Learning A Unified Risk Map for Autonomous Driving in Partially Observable Environments
Abstract
A unified risk map modeling framework addresses occlusion challenges in autonomous driving by integrating traffic flow and collision risks through spatiotemporal modeling and diffusion-based scenario generation.
Occlusion-aware prediction remains a critical challenge in autonomous driving due to the inherent uncertainty of unobserved regions. Existing approaches either overestimate risk based on reachable states or struggle to predict accurate trajectories under high occlusion uncertainty. To address these limitations, we propose a unified risk map modeling and learning framework for partially observable environments.
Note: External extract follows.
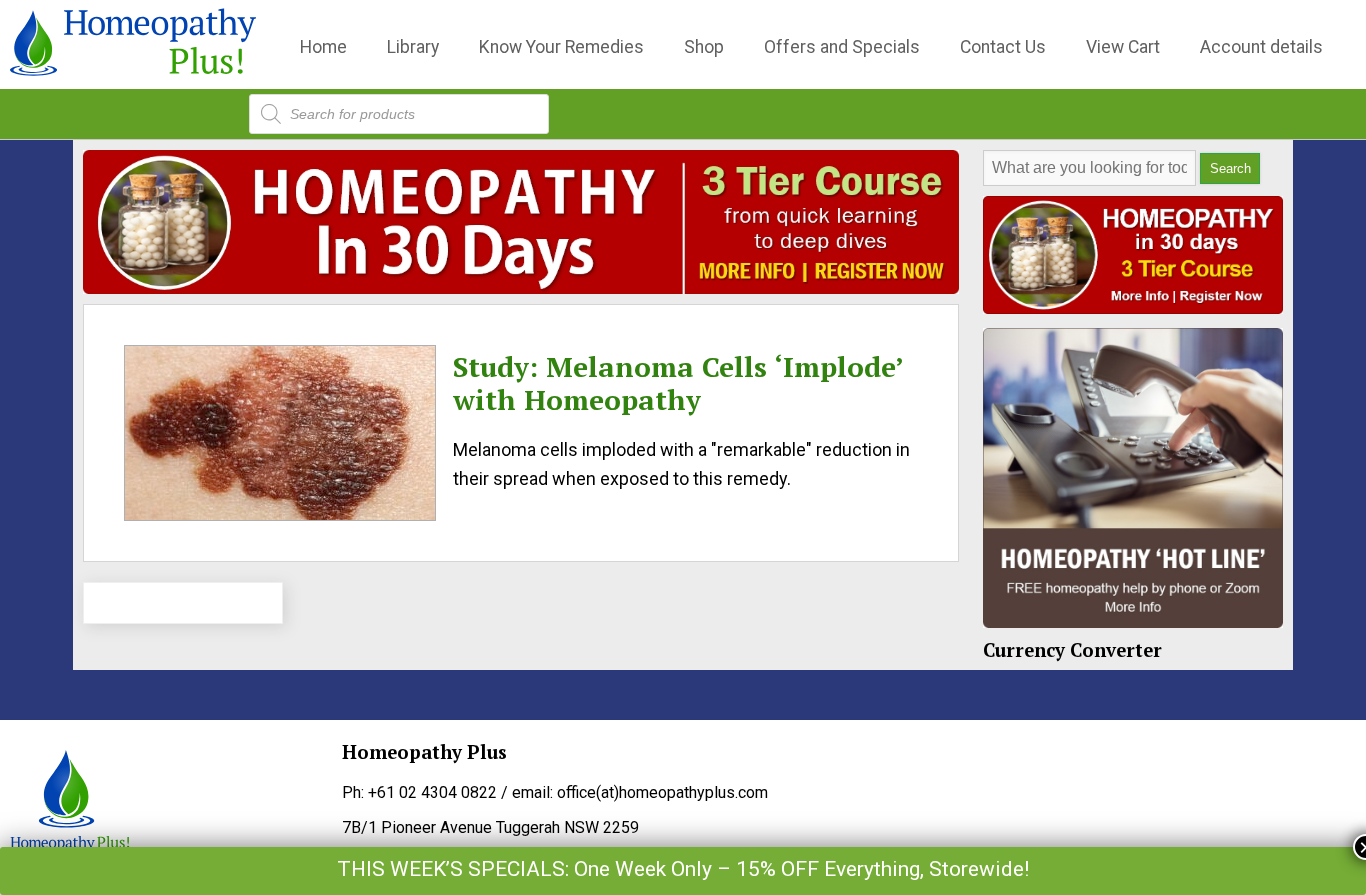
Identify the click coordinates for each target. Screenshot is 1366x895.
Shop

Our method integrates traffic flow risk and collision risk through spatiotemporal modeling, enabling fine-grained assessment of occlusion-induced hazards. To address the scarcity of scenarios involving occluded interactions, we introduce a diffusion-based scenario generation framework that produces realistic yet adversarial scenarios. We integrate the modeling and learning of a unified risk map into a framework that supports risk-aware planning under partial observability. Experiments on the Waymo Open Motion Dataset show that our method significantly outperforms the state-of-the-art occlusion-aware baseline, improving minimum time-to-collision by 0.78 times and average time-to-collision by 1.67 times. The proposed framework offers a comprehensive and practical solution for risk-aware planning in partially observable environments.
Community
Learning A Unified Risk Map for Autonomous Driving in Partially Observable Environments (IEEE RA-L) — How should a self-driving car reason about danger it can't see? This work (IEEE RA-L) introduces a unified spatiotemporal risk map that fuses traffic-flow risk and collision risk into a single field for occlusion-aware planning. Its standout idea: generate rich risk labels offline by combining an expressive guided-diffusion model with rule-based logic, then distill them into a lightweight transformer that predicts the field in real time from vectorized maps and the ego's field-of-view — the richness of a generative model at feed-forward speed. To beat the scarcity of safety-critical occluded data, a guidance-based diffusion generator synthesizes adversarial-yet-realistic interactions. On the Waymo Open Motion Dataset, it delivers consistent safety gains (e.g., TTC) over SOTA occlusion-aware baselines — a practical "use a heavy model to teach a fast one" template for safety-critical robotics.